Lawmakers banned earmarks when Republicans took control of the House in 2011, so none of the projects qualifies under Congress’ official definition for pork projects.

Taxpayer groups dispute that official definition and say some of the projects are beyond the pale.

The biggest-ticket items were extra money for aircraft, including more EA-18G Growlers for the Navy and additional F-35 fighters for several branches.

Also included is extra money for the Iron Dome program that Israel uses to defend against rockets launched from the Gaza Strip. Congress approved the funding last week in an emergency spending bill signed by the president.

Some of the spending seems to raise other questions, including $1 million that the Senate proposed to teach math to Defense Department employees.

Cancer research isn’t in the core job responsibilities of the Pentagon, but the Senate allocated $120 million for breast cancer research, $64 million to study prostate cancer and $10 million to investigate ovarian cancer, as well as $50 million to author research papers about cancer studies.

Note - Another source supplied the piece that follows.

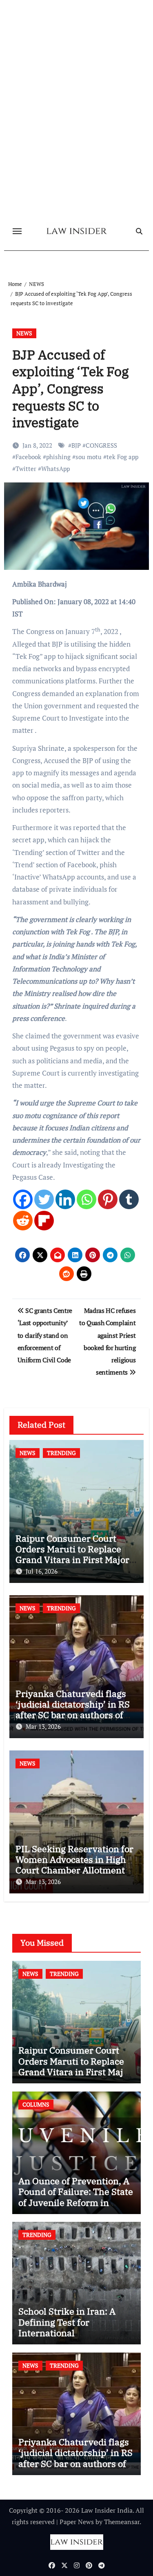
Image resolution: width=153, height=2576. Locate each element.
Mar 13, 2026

Celebrations and festivities also got a slice of the pie: House lawmakers managed to sneak into defense spending legislation $4.9 million to subsidize next year’s installment of “A Capitol Fourth,” the Independence Day concert and fireworks extravaganza on the National Mall.

The House has passed its version of the bill, but the Senate has yet to tackle any of its spending bills on the chamber floor. Congress is likely to pass some stopgap funding before the fiscal year ends Sept. 30, which means continuing 2014 spending into fiscal year 2015.

After elections in November, Congress will return for a lame-duck session to try to mesh together spending bills. It also gives lawmakers another chance to delete — or add — pet projects.